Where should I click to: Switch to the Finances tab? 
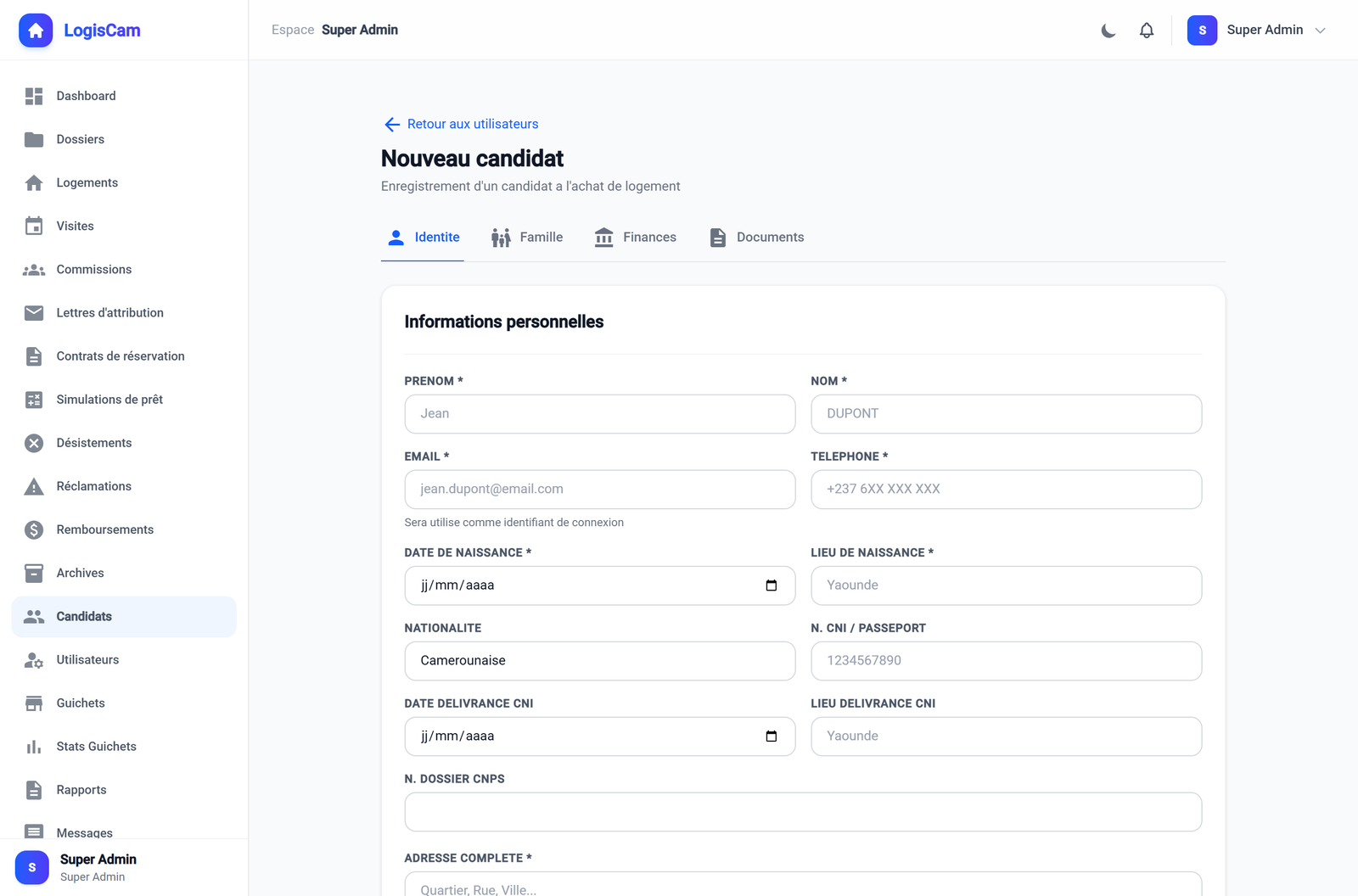[x=635, y=238]
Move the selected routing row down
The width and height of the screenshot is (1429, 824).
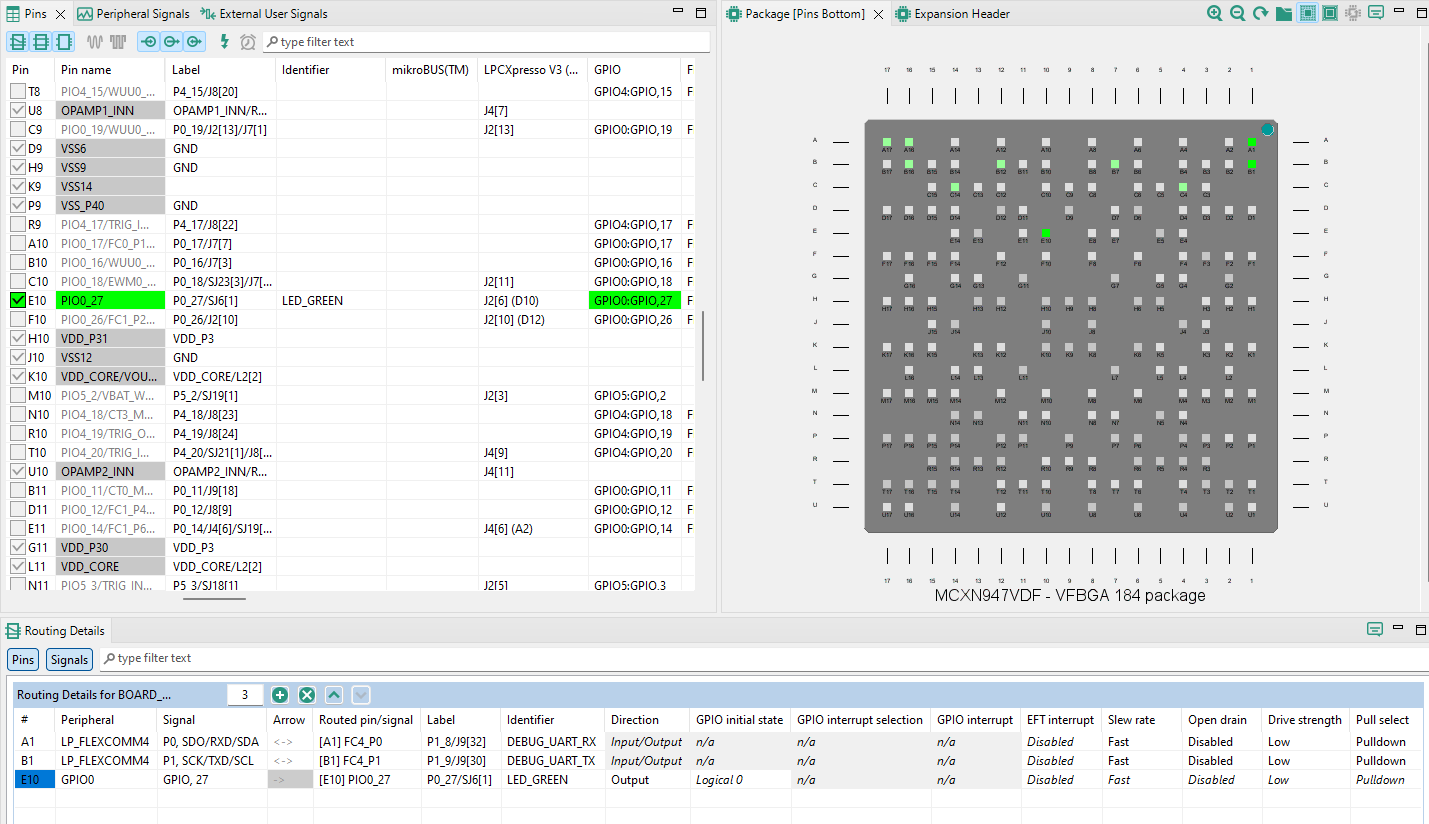[361, 694]
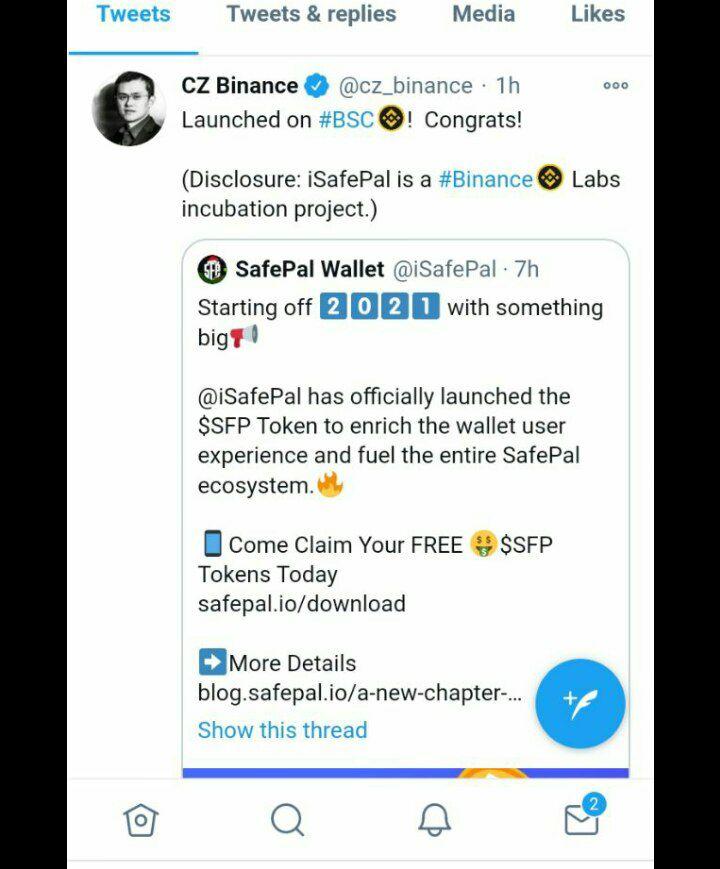Open the Notifications bell icon
This screenshot has width=720, height=869.
point(434,820)
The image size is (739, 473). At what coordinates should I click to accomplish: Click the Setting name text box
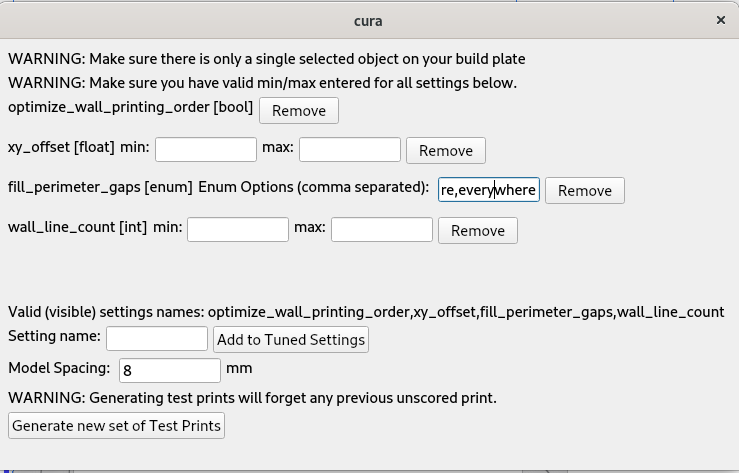coord(157,338)
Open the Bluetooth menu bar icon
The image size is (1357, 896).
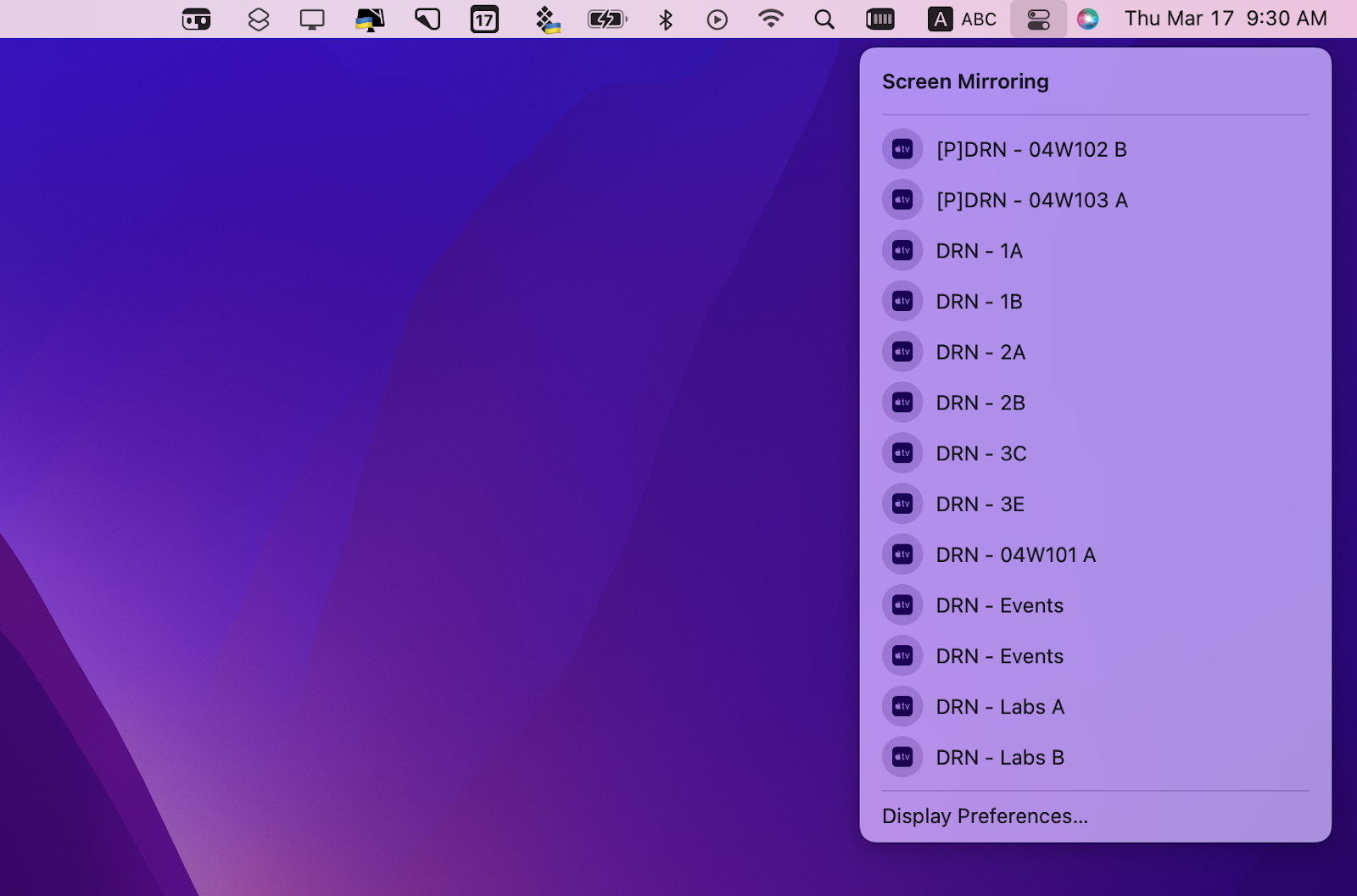point(665,18)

■ **Problem description**
Starting with the line that contains "The image size is (739, 473)." and going on through the end of the material, reproduce those lines with "Bluetooth" switched to "Wi-Fi" and everything else unchanged. Leave the pictures out of your answer.

■ **Complete output**
The image size is (739, 473). At what coordinates should I click to accomplish: Click the Setting name text box
coord(157,338)
Open the Wi-Fi menu bar icon
The image size is (1357, 896).
point(665,18)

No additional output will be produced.